Activity
Omit the pictures. Transcribe exactly the lines below, from the one with "Screen dimensions: 940x646" up to and including the last.

Extracted entries
--- START ---

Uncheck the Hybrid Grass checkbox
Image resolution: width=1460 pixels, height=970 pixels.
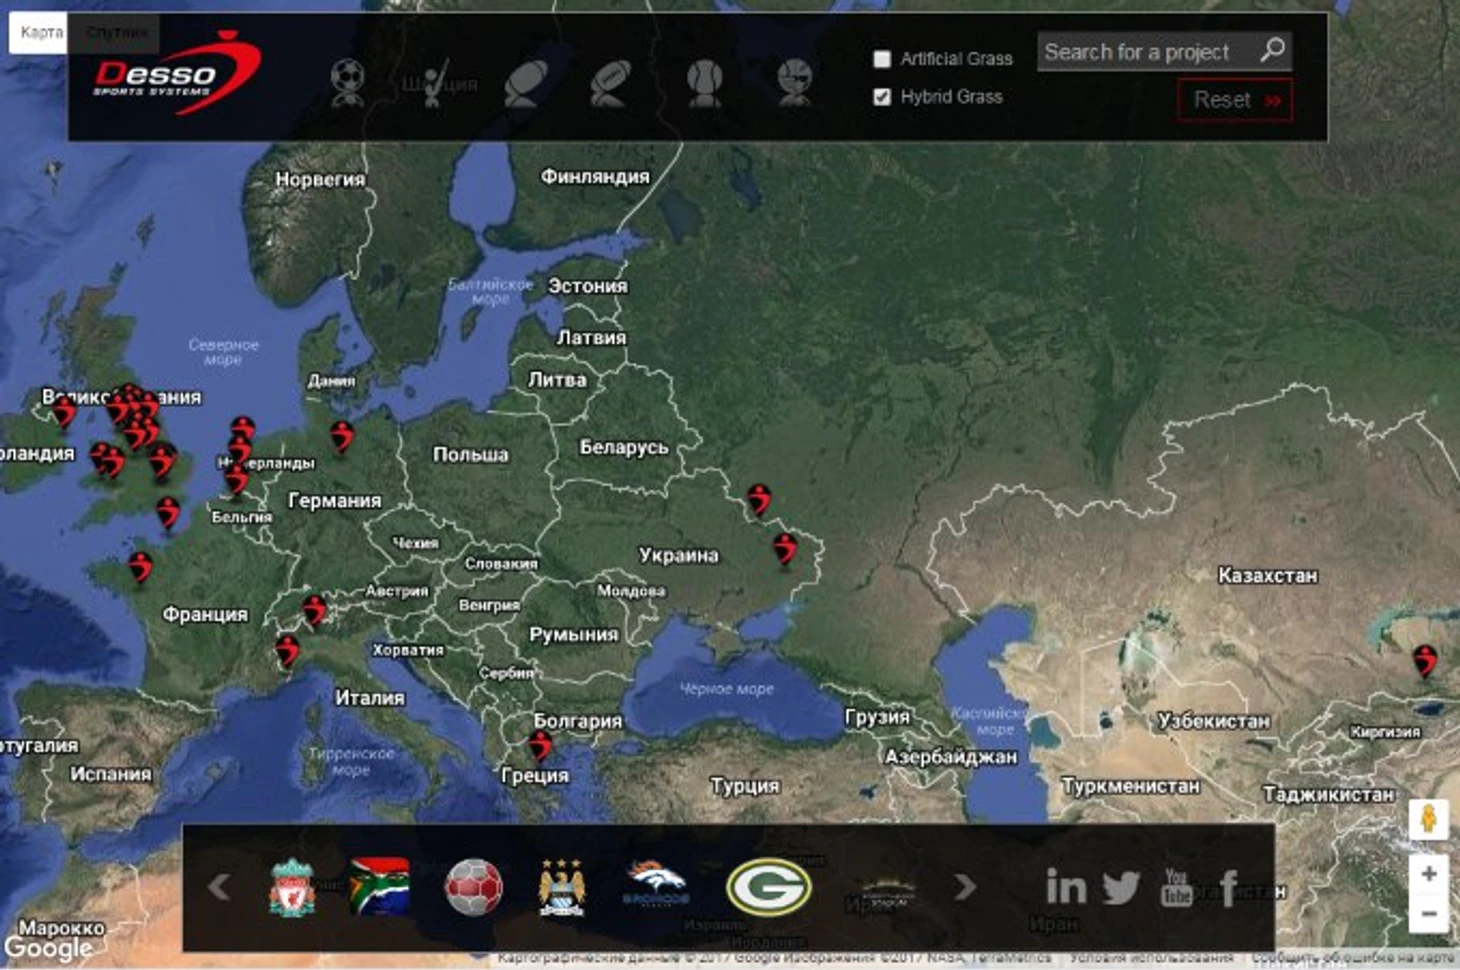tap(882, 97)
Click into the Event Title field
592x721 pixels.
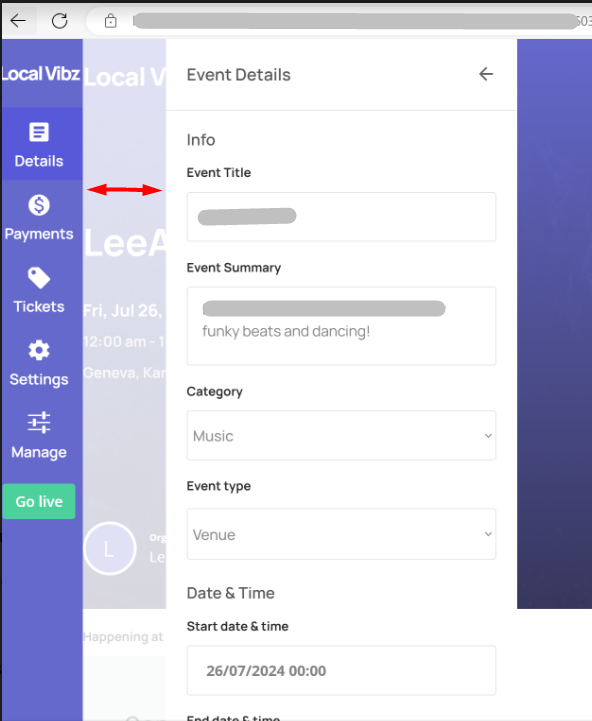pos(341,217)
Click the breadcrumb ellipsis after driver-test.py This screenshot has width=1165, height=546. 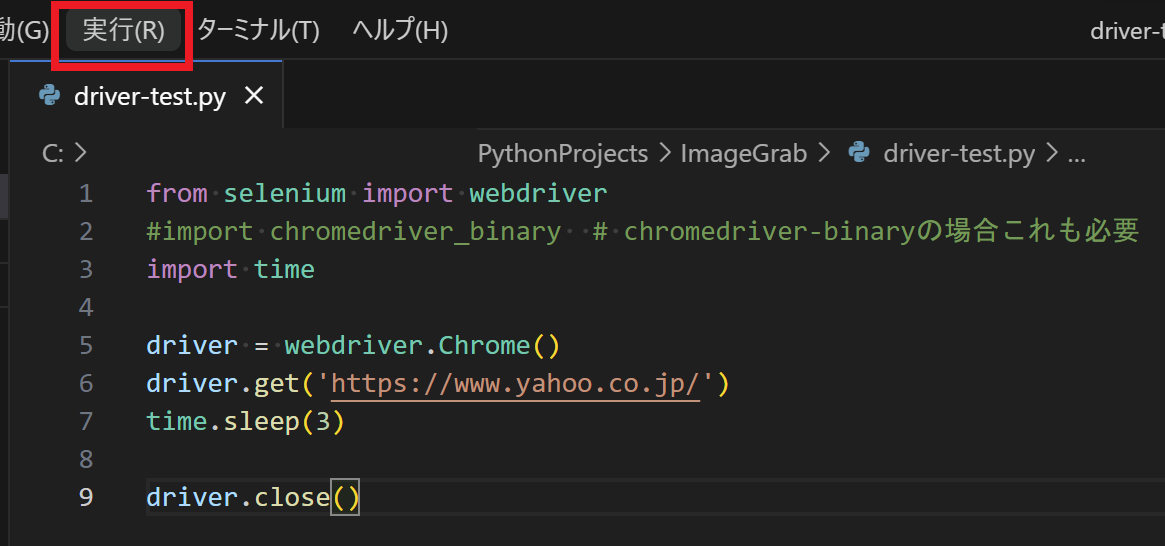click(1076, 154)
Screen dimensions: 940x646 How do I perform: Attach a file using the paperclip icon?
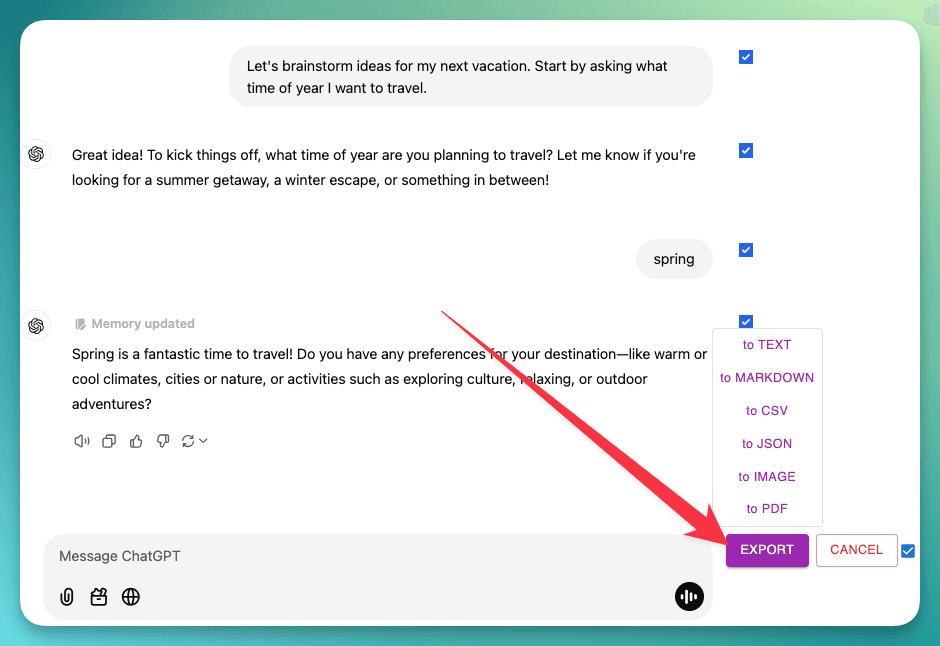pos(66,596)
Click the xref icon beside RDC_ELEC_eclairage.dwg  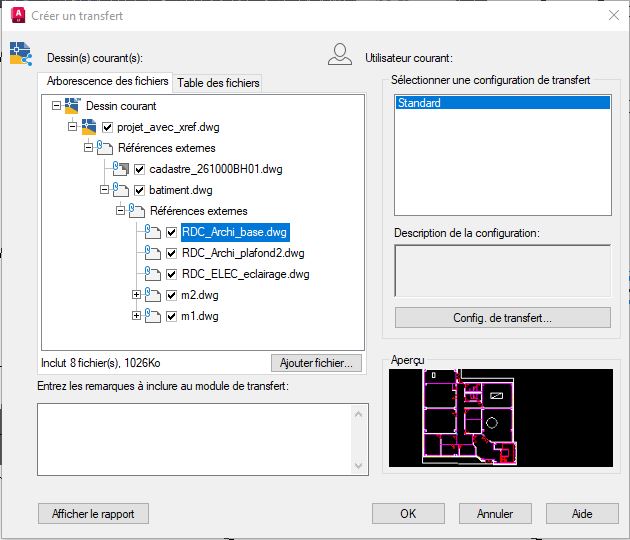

--- END ---

Task result
Screen dimensions: 940x646 How do I perform: Attach a file using the paperclip icon?
pos(66,596)
Click the xref icon beside RDC_ELEC_eclairage.dwg  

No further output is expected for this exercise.